Le pitch: Fin 1944. Le Japon est en train de perdre la guerre. Sur ordre du mystérieux Major Taniguchi, le jeune Hiroo Onoda est envoyé sur une île des Philippines juste avant le débarquement américain. La poignée de soldats qu’il entraîne dans la jungle découvre bientôt la doctrine inconnue qui va les lier à cet homme : la Guerre Secrète. Pour l’Empire, la guerre est sur le point de finir. Pour Onoda, elle s’achèvera 10 000 nuits plus tard.

Parce qu’un pari aussi risqué et en apparence infaisable que « un film de guerre japonais réalisé par un cinéaste français ne parlant pas la langue et n’ayant réalisé jusque là qu’un seul long-métrage » mérite déjà qu’on s’y intéresse. Et quand le résultat se révèle au-delà des attentes les plus optimistes, c’est bien la preuve qu’un petit miracle vient de se produire. Onoda est cette anomalie venue de nulle part, un film sans complexe, réalisé par un Arthur Harari à la fois inconscient et sûr de sa force et de sa vision, qui ne rougit jamais de son ambition, et tient parfaitement sa durée fleuve (2h45) digne des plus grandes fresques hollywoodiennes, sans jamais renoncer à son exigence esthétique et philosophique.

Parce-que le réalisateur réussit l’exploit de se nourrir à des sources écrasantes, de Kenji Mizoguchi à Terrence Malick, en passant par John Boorman ou Apichatpong Weerasetakul, tout en restant absolument personnel, sans jamais se laisser submerger par ses références. Ainsi, on retrouve dans ce film tropical et exotique toute l’inquiétante étrangeté qui baignait le précédent film du réalisateur, Diamant Noir, ainsi qu’une poésie macabre aussi envoûtante que dérangeante, avec notamment une utilisation très étonnante de la musique d’Olivier Marguerit, constamment à contre-pied des situations filmées, et une photographie mordorée de Tom Harari, frère et collaborateur attitré du réalisateur.

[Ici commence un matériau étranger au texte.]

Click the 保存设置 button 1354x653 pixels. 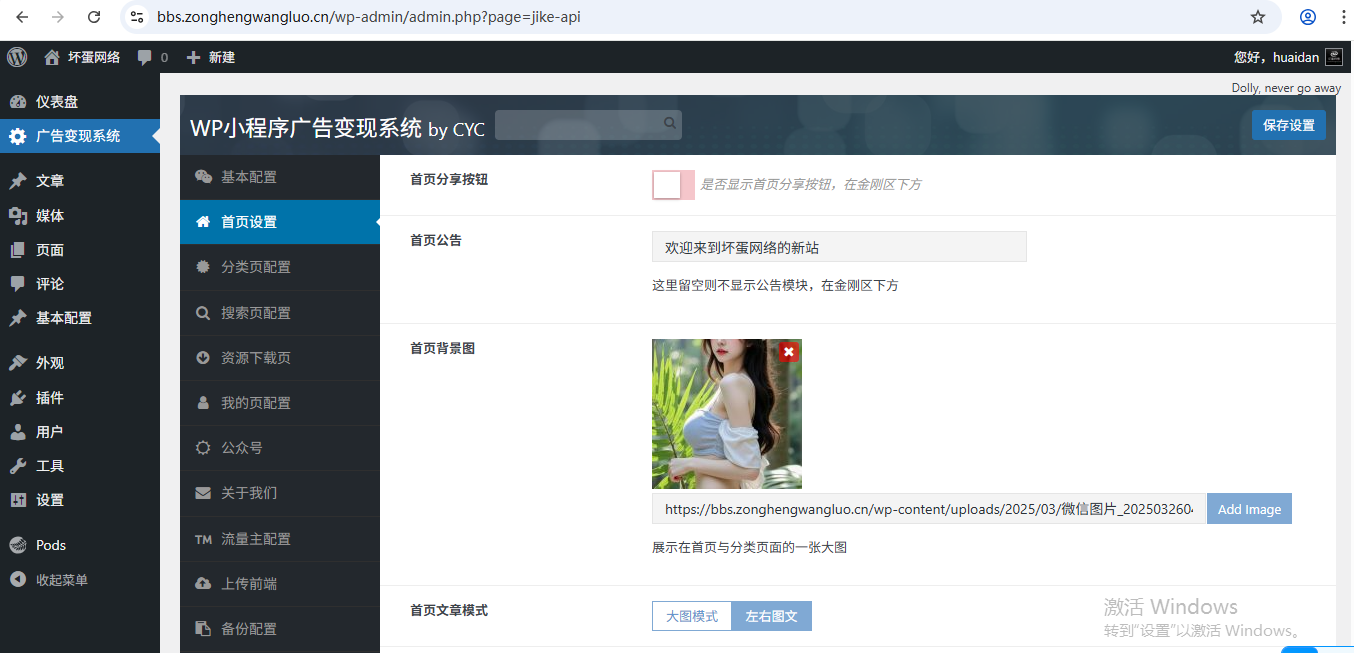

Parce-que cette histoire vraie d’un soldat japonais ayant passé plus de 30 ans dans la jungle philippine persuadé que la Seconde Guerre mondiale n’avait jamais cessé, donne le vertige, et évoque rien moins que le mythe de la Caverne de Platon. Dans le rôle de ce fantassin possédé et aveuglé par sa mission, les deux acteurs nippons Yūya Endō et Kanji Tsuda offrent des prestations hallucinées, qui ouvrent toutes deux des abîmes existentiels vertigineux.

Parce-que ce film unique, sorte de prototype impossible à reproduire, n’a manifestement pas refroidi les ardeurs de son réalisateur. Après avoir enchainé avec le scénario d’Anatomie d’une chute de Justine Triet, et joué un rôle central dans Le Procès Goldman de Cédric Khan, Arthur Harari a prévu, comme 3e long-métrage, de réaliser un film… de science-fiction…


Parce qu’avec ce film fou, invraisemblable dans le paysage du cinéma français, Arthur Harari s’est imposé comme l’un des réalisateurs les plus ambitieux de sa génération.